• MapReduce编程初步(WordCount,TopN)


    在配置Hadoop集群成功后,利用官方自带的例子简单测试了一下MapReduce程序WordCount,这个例子也就相当于编程入门的HelloWorld程序了,结构清晰容易理解,并且方便说明MapReduce的工作过程。这篇随笔主要想记录下在Eclipse中编写简单的MapReduce程序的上手过程。原创代码的内容不会很多,更多的是参考和借鉴现有的优秀代码。

     一、Hello 'MapReduce' World——WordCount程序

    1、在Eclipse中建立Java项目WordCount

      

    2、导入相关包(可以在Eclispe中为这三个包建立User Library以便使用)

      ①commons-cli-1.2.jar

      ②hadoop-common-2.7.3.jar

      ③hadoop-mapreduce-client-core-2.7.3.jar

    3、配置好Build Path,确保项目中引入了上述三个包

    4、新建包名为zmt.test,在其下建立新的Class名为WordCount,并键入官方源码

    package zmt.test;
    
    
    import java.io.IOException;
    import java.util.StringTokenizer;
    
    import org.apache.hadoop.conf.Configuration;
    import org.apache.hadoop.fs.Path;
    import org.apache.hadoop.io.IntWritable;
    import org.apache.hadoop.io.Text;
    import org.apache.hadoop.mapreduce.Job;
    import org.apache.hadoop.mapreduce.Mapper;
    import org.apache.hadoop.mapreduce.Reducer;
    import org.apache.hadoop.mapreduce.lib.input.FileInputFormat;
    import org.apache.hadoop.mapreduce.lib.output.FileOutputFormat;
    import org.apache.hadoop.util.GenericOptionsParser;
    
    public class WordCount {
        
        public static class TokenizerMapper
            extends Mapper<Object, Text, Text, IntWritable>{
            
            private final static IntWritable one = new IntWritable(1);
            private Text word = new Text();
            
            public void map(Object key, Text value, Context context) throws IOException, InterruptedException
            {
                StringTokenizer itr = new StringTokenizer(value.toString());
                while (itr.hasMoreTokens()){
                    word.set(itr.nextToken());
                    context.write(word, one);
                }
            }
        
        }
        
        public static class IntSumReducer extends Reducer<Text, IntWritable, Text, IntWritable>
        {
            private IntWritable result = new IntWritable();
            
            public void reduce(Text key, Iterable<IntWritable> values, Context context) throws IOException, InterruptedException{
                
                int sum = 0;
                for (IntWritable val : values){
                    sum += val.get();
                }
                result.set(sum);
                context.write(key, result);
            }
        }
        
        public static void main(String[] args) throws Exception{
            Configuration conf = new Configuration();
            
            String[] otherArgs = new GenericOptionsParser(conf, args).getRemainingArgs();
            
            if(otherArgs.length < 2){
                
                System.err.println("用法:wordcount <int> [<in>...] <out>");
                System.exit(2);
                
            }
            
            Job job = Job.getInstance(conf, "word count");
            job.setJarByClass(WordCount.class);
            job.setMapperClass(TokenizerMapper.class);
            job.setCombinerClass(IntSumReducer.class);
            job.setReducerClass(IntSumReducer.class);
            job.setOutputKeyClass(Text.class);
            job.setOutputValueClass(IntWritable.class);
            for (int i=0; i<otherArgs.length-1; ++i){
                FileInputFormat.addInputPath(job,  new Path(otherArgs[i]));
            }
            FileOutputFormat.setOutputPath(job, new Path(otherArgs[otherArgs.length-1]));
            System.exit(job.waitForCompletion(true)?0:1);
        }
        
    }

    5、项目右键导出为jar文件,命名为WC.jar

    6、将WC.jar复制到虚拟机Master主机中,虚拟机安装了 VMWare Tools可以直接拖拽进行复制。
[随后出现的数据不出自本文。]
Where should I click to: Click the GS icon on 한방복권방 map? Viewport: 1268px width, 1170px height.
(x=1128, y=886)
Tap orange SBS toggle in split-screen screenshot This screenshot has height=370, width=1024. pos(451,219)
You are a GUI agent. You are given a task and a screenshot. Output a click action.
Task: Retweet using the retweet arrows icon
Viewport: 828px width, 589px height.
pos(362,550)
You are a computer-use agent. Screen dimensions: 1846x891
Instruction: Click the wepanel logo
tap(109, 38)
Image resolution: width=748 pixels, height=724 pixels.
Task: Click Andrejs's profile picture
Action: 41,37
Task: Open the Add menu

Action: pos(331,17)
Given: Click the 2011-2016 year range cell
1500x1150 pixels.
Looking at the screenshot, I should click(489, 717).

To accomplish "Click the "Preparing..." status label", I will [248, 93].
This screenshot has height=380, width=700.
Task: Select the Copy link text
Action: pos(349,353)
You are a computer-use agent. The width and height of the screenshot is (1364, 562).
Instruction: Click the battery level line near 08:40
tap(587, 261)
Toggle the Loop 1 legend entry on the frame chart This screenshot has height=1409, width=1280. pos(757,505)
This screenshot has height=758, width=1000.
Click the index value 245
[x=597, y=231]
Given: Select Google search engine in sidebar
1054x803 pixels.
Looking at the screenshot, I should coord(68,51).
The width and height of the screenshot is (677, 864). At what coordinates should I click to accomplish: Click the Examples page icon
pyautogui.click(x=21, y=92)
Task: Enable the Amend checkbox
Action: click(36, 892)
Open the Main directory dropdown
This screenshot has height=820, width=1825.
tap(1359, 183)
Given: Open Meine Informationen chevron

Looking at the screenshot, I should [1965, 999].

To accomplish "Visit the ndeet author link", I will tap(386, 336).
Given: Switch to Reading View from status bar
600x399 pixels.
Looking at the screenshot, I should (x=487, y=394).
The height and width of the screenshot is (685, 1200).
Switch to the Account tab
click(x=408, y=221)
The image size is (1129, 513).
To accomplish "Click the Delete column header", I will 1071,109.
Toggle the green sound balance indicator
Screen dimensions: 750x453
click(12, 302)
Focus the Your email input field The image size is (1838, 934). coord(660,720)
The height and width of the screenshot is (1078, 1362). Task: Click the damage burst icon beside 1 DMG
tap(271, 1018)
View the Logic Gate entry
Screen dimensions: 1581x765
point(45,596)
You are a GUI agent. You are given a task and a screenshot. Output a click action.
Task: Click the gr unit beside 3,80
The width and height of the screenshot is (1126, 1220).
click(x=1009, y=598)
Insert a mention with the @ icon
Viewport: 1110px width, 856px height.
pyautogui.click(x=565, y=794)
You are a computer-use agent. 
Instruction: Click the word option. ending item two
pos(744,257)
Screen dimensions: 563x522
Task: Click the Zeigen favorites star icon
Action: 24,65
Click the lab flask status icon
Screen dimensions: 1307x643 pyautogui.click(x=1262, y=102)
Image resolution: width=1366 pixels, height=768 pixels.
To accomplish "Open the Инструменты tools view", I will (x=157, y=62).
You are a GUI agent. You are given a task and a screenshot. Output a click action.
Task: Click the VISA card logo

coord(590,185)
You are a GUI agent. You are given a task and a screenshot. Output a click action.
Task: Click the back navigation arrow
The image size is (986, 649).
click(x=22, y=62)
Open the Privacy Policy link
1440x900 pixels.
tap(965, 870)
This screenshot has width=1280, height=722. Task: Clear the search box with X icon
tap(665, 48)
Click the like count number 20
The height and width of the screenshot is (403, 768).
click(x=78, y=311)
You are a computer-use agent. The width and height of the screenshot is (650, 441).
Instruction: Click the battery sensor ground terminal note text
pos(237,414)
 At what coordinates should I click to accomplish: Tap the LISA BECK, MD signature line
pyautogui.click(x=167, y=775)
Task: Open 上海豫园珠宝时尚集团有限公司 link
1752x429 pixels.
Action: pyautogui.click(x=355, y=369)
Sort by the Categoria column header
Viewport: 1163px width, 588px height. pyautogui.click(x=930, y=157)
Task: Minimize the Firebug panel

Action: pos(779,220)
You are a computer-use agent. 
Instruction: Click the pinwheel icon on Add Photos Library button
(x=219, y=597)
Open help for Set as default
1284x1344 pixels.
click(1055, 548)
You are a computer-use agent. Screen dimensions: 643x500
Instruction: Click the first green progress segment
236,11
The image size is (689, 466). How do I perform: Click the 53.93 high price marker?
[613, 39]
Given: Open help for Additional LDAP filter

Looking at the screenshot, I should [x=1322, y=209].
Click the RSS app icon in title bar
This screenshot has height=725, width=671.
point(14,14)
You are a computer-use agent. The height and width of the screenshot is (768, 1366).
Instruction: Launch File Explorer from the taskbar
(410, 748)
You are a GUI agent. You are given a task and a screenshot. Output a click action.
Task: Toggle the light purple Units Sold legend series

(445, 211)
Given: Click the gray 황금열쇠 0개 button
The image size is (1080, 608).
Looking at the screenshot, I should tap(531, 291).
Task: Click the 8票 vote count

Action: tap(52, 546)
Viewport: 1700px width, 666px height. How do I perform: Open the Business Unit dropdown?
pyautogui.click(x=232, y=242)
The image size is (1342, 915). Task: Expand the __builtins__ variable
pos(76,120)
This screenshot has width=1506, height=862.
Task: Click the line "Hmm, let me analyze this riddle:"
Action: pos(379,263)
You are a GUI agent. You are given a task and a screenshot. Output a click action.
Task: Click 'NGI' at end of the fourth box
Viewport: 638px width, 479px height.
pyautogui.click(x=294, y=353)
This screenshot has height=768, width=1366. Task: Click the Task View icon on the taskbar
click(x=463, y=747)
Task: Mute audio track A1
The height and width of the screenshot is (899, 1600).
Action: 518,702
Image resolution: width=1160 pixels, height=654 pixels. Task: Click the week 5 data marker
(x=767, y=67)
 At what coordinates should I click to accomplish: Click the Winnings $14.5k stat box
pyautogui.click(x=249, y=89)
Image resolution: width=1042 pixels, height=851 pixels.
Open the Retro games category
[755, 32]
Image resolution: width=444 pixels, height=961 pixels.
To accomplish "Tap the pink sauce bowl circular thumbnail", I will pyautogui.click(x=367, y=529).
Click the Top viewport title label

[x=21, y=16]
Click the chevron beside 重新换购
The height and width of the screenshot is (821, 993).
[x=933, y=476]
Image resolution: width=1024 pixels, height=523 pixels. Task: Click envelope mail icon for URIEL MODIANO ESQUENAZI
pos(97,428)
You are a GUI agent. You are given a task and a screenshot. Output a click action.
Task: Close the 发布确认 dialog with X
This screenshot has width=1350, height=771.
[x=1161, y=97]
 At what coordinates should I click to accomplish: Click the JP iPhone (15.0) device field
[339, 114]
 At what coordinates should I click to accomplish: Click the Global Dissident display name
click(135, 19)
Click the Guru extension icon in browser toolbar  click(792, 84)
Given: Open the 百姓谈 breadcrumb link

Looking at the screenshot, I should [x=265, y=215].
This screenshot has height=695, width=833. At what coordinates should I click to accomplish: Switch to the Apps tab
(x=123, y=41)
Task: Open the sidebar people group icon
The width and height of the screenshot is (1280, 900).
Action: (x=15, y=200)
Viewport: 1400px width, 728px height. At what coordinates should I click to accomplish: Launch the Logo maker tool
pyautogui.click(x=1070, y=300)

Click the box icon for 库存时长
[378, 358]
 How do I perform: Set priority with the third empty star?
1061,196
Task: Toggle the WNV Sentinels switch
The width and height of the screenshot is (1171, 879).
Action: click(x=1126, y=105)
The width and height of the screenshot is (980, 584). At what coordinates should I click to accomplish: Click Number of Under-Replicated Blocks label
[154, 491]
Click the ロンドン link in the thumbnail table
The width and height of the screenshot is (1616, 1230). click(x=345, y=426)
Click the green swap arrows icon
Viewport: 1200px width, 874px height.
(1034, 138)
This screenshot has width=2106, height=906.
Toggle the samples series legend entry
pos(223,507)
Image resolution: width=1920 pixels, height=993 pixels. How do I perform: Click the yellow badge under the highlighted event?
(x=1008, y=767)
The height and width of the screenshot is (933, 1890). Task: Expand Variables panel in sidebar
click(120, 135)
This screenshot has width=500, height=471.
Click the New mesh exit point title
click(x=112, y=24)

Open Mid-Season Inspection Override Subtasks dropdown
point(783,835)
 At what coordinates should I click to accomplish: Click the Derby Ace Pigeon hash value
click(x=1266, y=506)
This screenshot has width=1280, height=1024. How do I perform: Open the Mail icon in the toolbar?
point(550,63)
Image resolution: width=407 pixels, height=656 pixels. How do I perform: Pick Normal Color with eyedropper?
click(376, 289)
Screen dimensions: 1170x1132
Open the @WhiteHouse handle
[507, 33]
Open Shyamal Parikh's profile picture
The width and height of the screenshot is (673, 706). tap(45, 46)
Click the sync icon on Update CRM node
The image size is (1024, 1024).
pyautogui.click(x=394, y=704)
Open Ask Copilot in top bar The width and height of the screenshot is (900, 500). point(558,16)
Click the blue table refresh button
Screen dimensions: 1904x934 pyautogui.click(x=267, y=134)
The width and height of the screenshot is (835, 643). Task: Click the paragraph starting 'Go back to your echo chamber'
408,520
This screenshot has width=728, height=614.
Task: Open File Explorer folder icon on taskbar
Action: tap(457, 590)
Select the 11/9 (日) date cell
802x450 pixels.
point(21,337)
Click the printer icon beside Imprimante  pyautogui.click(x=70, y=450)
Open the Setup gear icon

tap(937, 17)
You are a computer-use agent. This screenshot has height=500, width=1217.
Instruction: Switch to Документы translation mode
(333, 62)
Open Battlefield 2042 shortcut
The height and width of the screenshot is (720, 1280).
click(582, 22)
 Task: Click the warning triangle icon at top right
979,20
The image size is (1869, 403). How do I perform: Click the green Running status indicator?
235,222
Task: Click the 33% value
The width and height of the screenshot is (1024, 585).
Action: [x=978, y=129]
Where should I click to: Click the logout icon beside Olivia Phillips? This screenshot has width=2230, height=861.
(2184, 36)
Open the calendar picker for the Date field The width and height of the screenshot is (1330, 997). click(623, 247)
此处复制到/home/admin/Documents/

    7、准备好待统计词频的文本文件,此处沿用之前搭建Hadoop时的README.txt。

      上传文件至Hadoop:hdfs dfs -put README.txt /data/input

    8、执行任务命令

      hadoop jar /home/admin/Documents/WC.jar zmt.test.WordCount /data/input/WC /data/output/WC

      需要关注的是入口类的路径zmt.test.WordCount,在更复杂的任务开发中需要指明MapReduce程序入口

    9、查看结果,命令行中会直接给出结果,也可以去/data/output/WC/part-r-00000查看文件内容

    10、任务跟踪,查看MapReduce程序运行情况

      http://192.168.222.134:8088/cluster

     二、TopN问题——找到前N个数

      TopN问题也是入门的一个很好的例子,可以更好地理解MapReduce程序的工作流程,更重要的是了解程序中哪些是模式,是可以更改的,是可以不这么写的。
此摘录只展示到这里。